Upside down oak frame house in rural Cornwall
Our clients had been looking for a plot for a long time and they found a site where a self-build project had been started. In this case the foundations were already in place. They contacted us because they needed to know whether they could build the house as per the planning permission, before they decided to buy the plot.
We carried out an analysis of the proposed scheme, the site and the work that had already been done, to determine the likelihood of delivering their project in budget. An important part of the analysis is understanding the client’s aspirations, their likes and dislikes and the non-negotiable and negotiable parts of the project specification.
We concluded that by working closely together with the client on the (previously approved) design and details specification, the project is feasible and on that basis they proceeded with the purchase of the site. Our findings meant they could secure the plot and be confident that they could complete the project within their budget.
The client instructed us to do a complete turnkey build, and have been enjoying working with Josh Wood, our lead architect on the project, who has shown them that even though the exterior is set, the internal layout can be completely re-arranged to create a bespoke house that will work best for them and suit their lifestyle.
In this case, good design depends largely on the ability of the designer to recognize constraints and show willingness and enthusiasm for working within them. The design has had to overcome numerous limitations, and this makes working on the project very exciting.
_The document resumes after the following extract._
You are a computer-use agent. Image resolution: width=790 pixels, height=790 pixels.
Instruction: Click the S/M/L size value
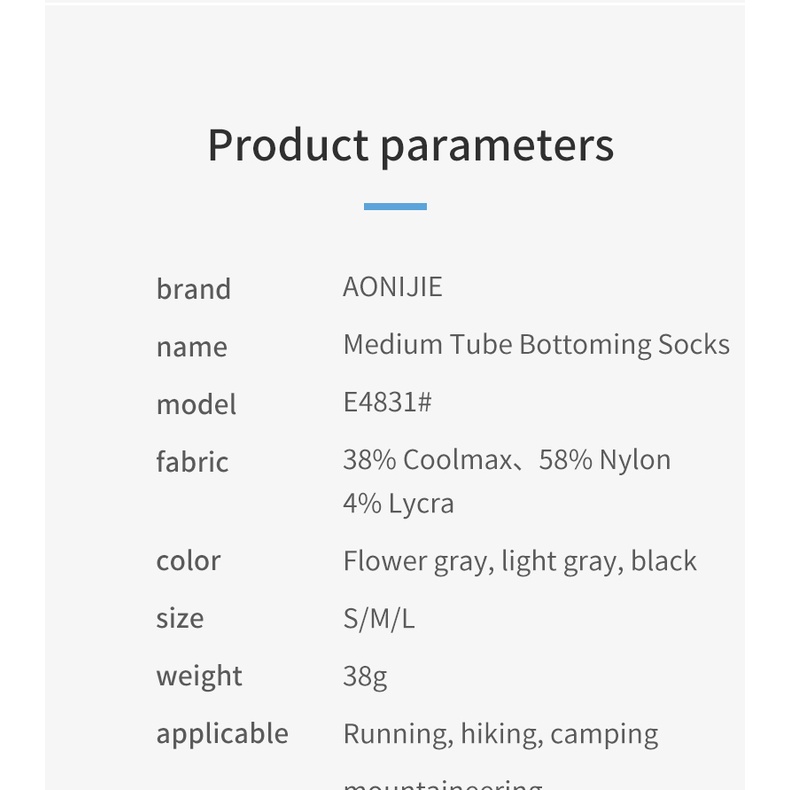[x=378, y=619]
There were many issues with the design that had received planning permission. Firstly, the already built foundations were unsuited to an oak frame, neither was the layout and positioning of the external walls. This design seemed almost unbuildable with an oak frame and hugely costly. Secondly, the design would have failed today’s building regulations, particularly, having so much glazing, in respect to energy usage calculations.
“Our new design incorporates a simplified oak frame that is far more efficient and honest (it actually holds up the roof this time)”, said Josh Wood, lead architect on the scheme. “The external fabric is considerably more energy efficient, cost effective and sympathetic to the local landscape character, as well as tailored to our client’s aesthetic aspirations.
Together, at briefing stage, we formulated a concept for the house. We imagined that it was a compassionate renovation of an old Cornish Barn. Looking at this in detail we began to create a set of rules by which to form the architectural language of the proposal. This required that the house should consist of one large rectilinear open plan space built with the earthy rust-speckled local stone and held up by a magnificent oak frame with two other forms in submissive contrast to this main barn-like form. Frameless glazing accentuates the absence created by large voids where walls could have fallen. The stone is built up to a height common for old barns in the area and the rendered gable walls above suggest a respectful contrast between old and new. The light in the space is playful and helps to define certain areas. A large void in the center of the plan brings light down through all levels and creates a magnificent oak and light filled entrance hallway.”
The design has evolved from 2 key agendas: to create an external appearance that is more in keeping with the character of the local area and to improve the energy efficiency of the proposal by reducing the amount of glazing and thus heating demand.
From the outset a direction was established to find a contemporary reinterpretation of local traditions. The form of the proposal tells the traditional story; a simple rectangular form adapted over time. It was important that the external materials also told this story. Here the adoption of substantial Killas stone walling suggests an ‘original’ rectangular form that has partially collapsed. The top of this wall is kept low to accentuate a horizontal ’long and low’ appearance, typical of the traditional houses and agricultural buildings in the area. The stone contrasts with distinct areas of render painted white suggesting later additions to the building.
The internal layout maximises the space by opening up the plan and enabling uninterrupted appreciation of a magnificent oak frame. The separate functional spaces within this are delineated using a variety of tricks; a light filled void in the centre of the plan acts to separate the kitchen from the lounge, a south facing gable end gives a beautiful, sunny yet intimate feel to the dining area, and the rhythm of the oak trusses distinguish the direction of movement throughout the house.
This house was completed in Spring 2019.